Rapid and Accurate Panel Testing with Reduced Labor Costs
The time and labor associated with bioinformatic processing, variant annotation, and clinical reporting can exceed the combined cost of library prep and sequencing. Fabric Enterprise enables hospitals to provide accurate NGS testing in-house with comprehensive, up-to-date annotations and rapid interpretation workflows. Fabric Enterprise natively supports both targeted assays and in silico panels from a more comprehensive assay.
ACMG Classification Workflow and Classified Variant Database
Fabric’s intuitive ACMG scoring workflow accelerates accurate and consistent classification of variants. Classified variants are added to a growing variant database that is referenced during subsequent analysis. As the number of clinically reported cases grows, more variant classifications can be reused, further reducing the turnaround time to sign out reports.

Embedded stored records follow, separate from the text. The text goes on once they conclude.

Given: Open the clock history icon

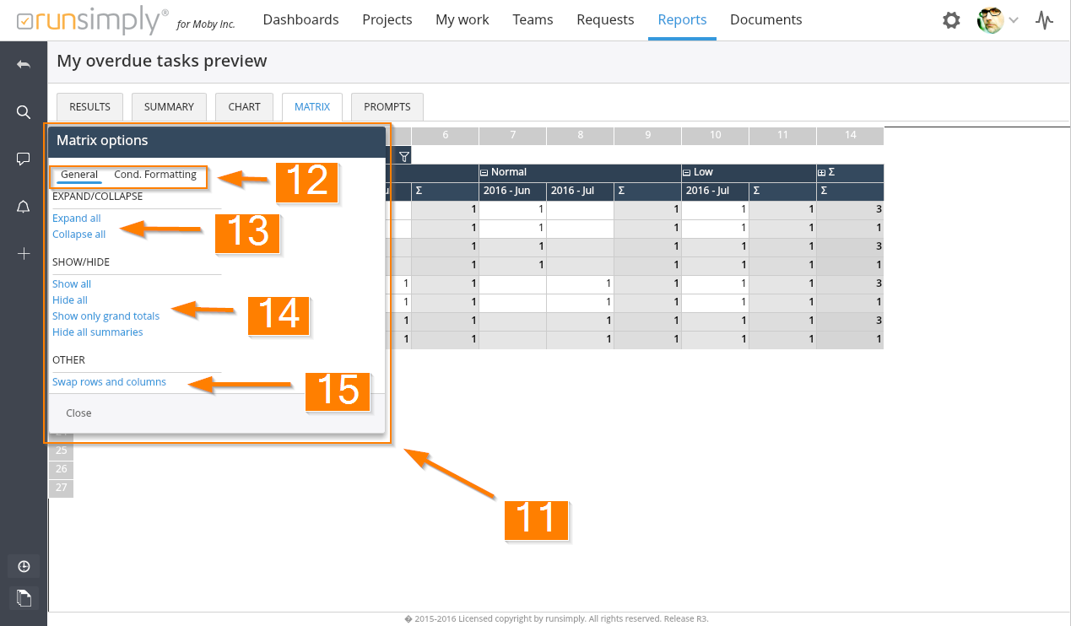Looking at the screenshot, I should click(24, 566).
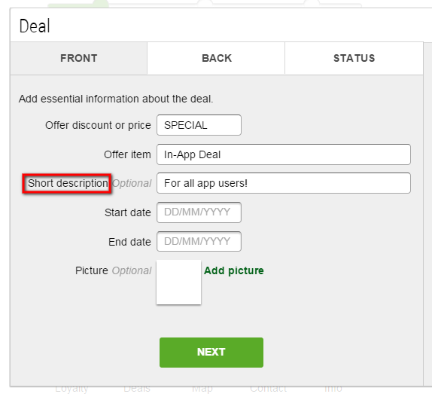The height and width of the screenshot is (397, 432).
Task: Click the 'Add essential information' instruction text
Action: (x=116, y=99)
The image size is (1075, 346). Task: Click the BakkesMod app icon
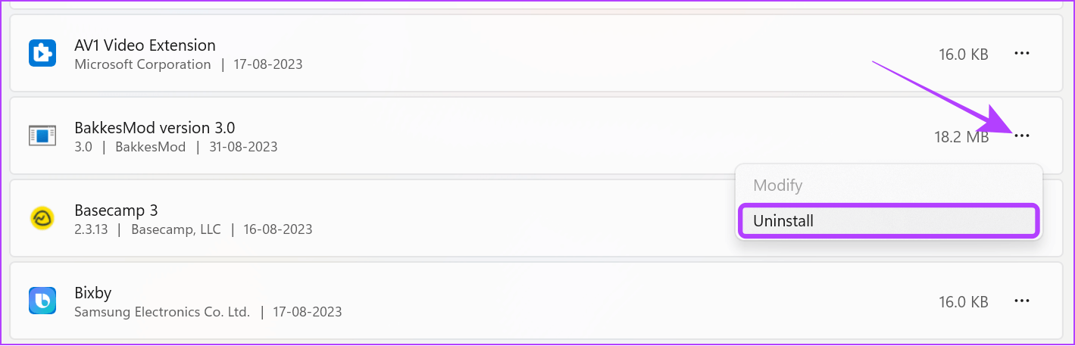click(41, 136)
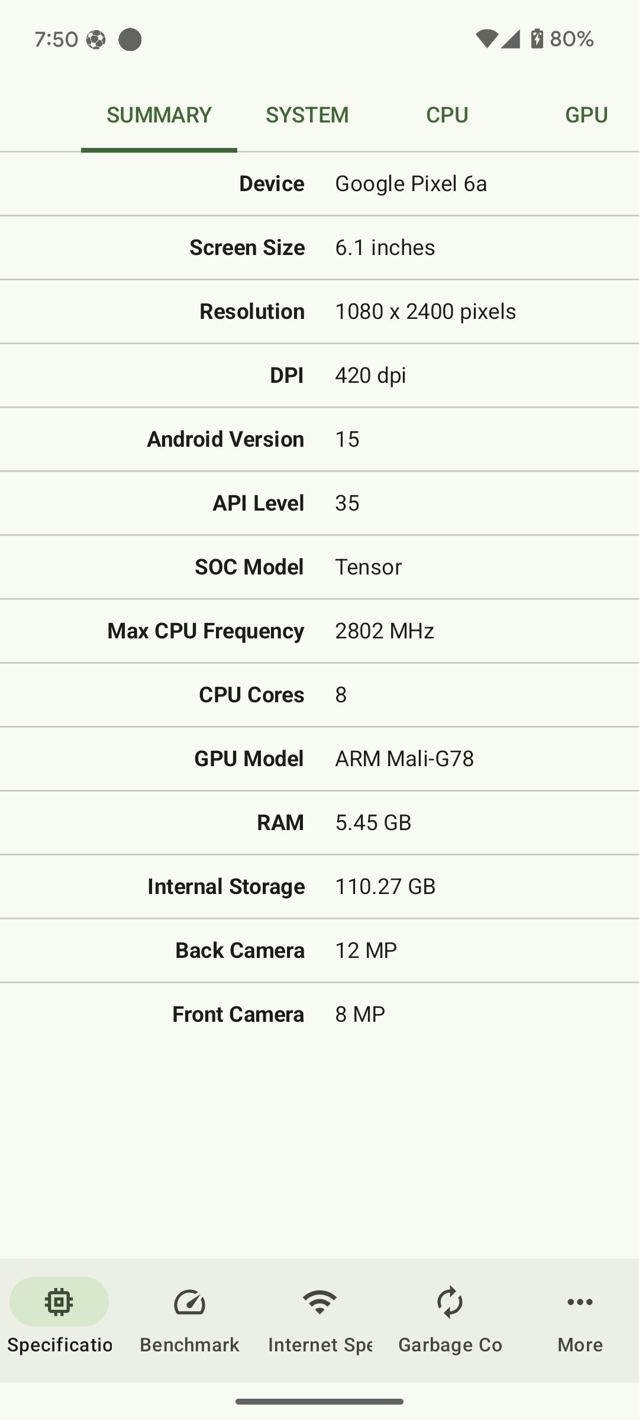Select the Android Version row
This screenshot has width=639, height=1420.
pyautogui.click(x=320, y=439)
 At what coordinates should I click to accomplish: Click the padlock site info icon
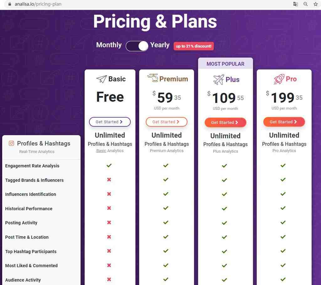(x=10, y=4)
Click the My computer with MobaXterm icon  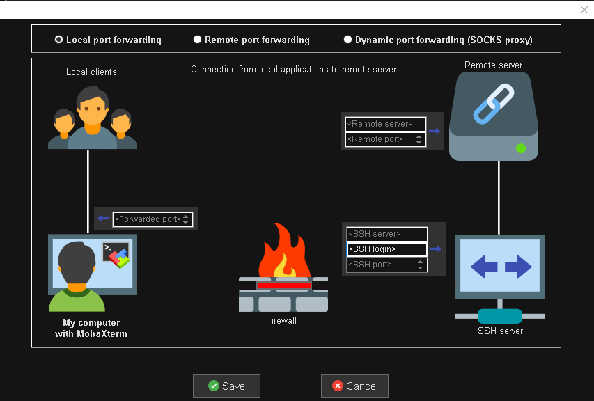point(92,272)
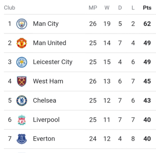Click the Liverpool club crest
Screen dimensions: 156x153
tap(22, 120)
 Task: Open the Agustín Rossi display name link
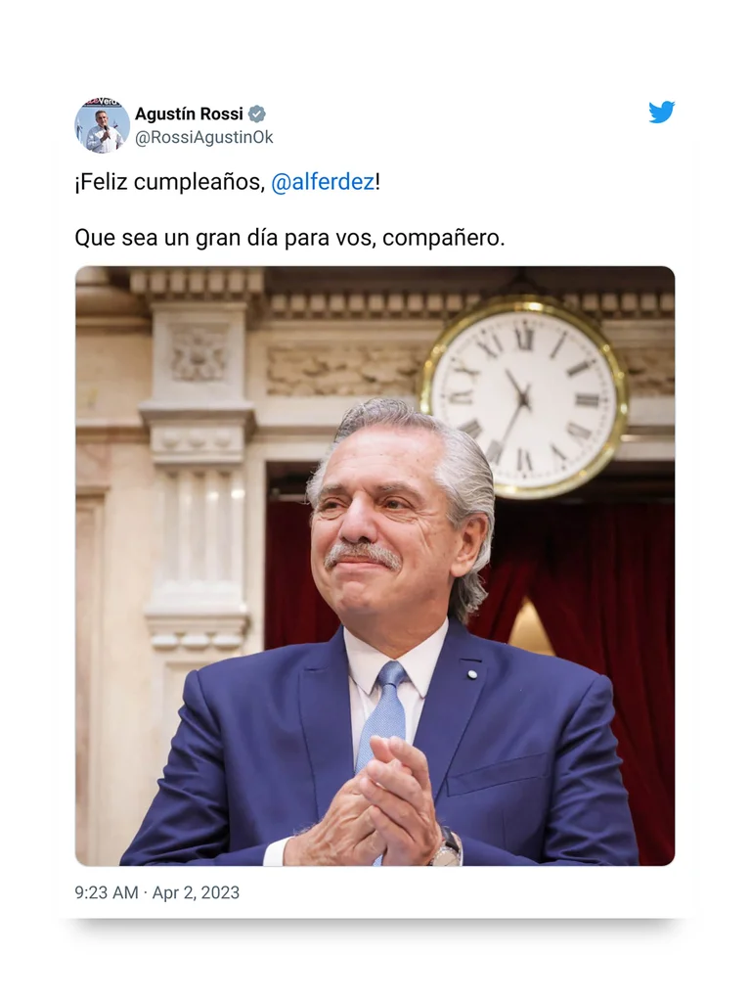[x=189, y=114]
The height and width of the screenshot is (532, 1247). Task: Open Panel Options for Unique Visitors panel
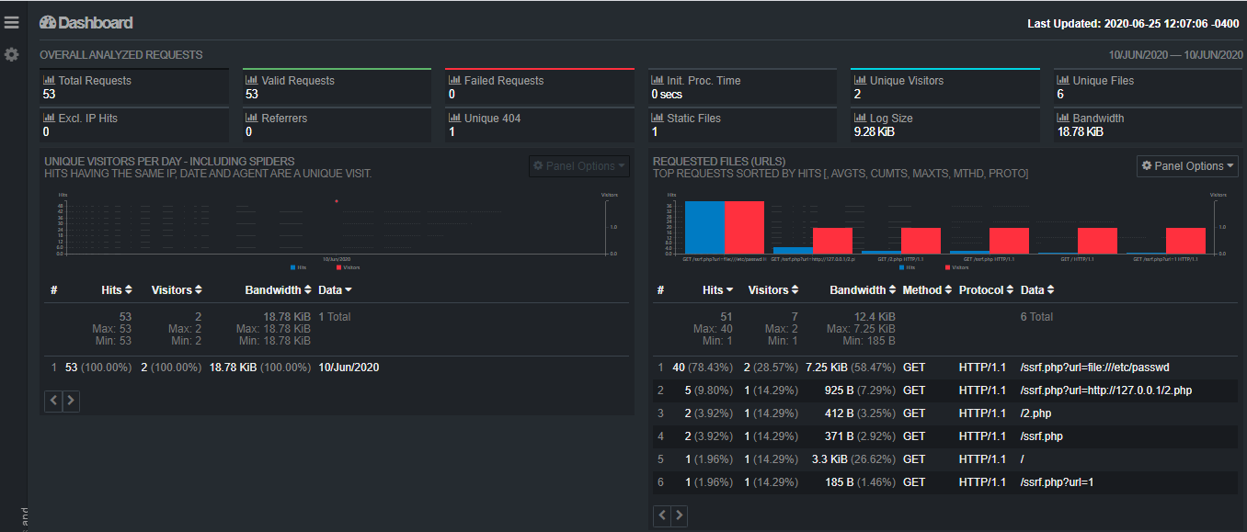579,166
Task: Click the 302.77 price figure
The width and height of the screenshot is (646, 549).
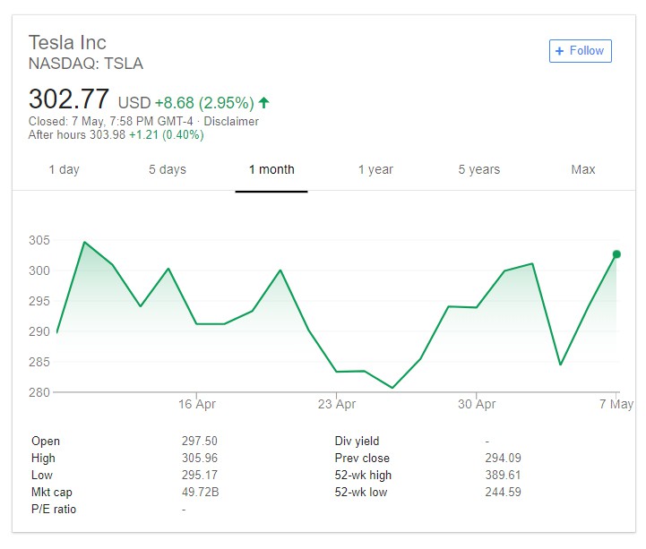Action: pos(69,99)
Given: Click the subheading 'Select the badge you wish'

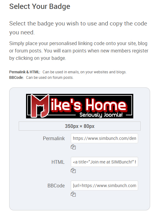Looking at the screenshot, I should tap(78, 28).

Powerful Genomic Interpretation for Children’s Hospitals of All Sizes
Fabric Enterprise is designed to support all NGS-based diagnostic tests regardless of test type or scale. Starting from either raw data or variant calls from whole genome, exome, or panel tests, Fabric Enterprise provides efficient workflows for genome annotation, interpretation, clinical report generation, and sign-off. And Fabric’s scalable cloud solution incorporates comprehensive data and network security protocols.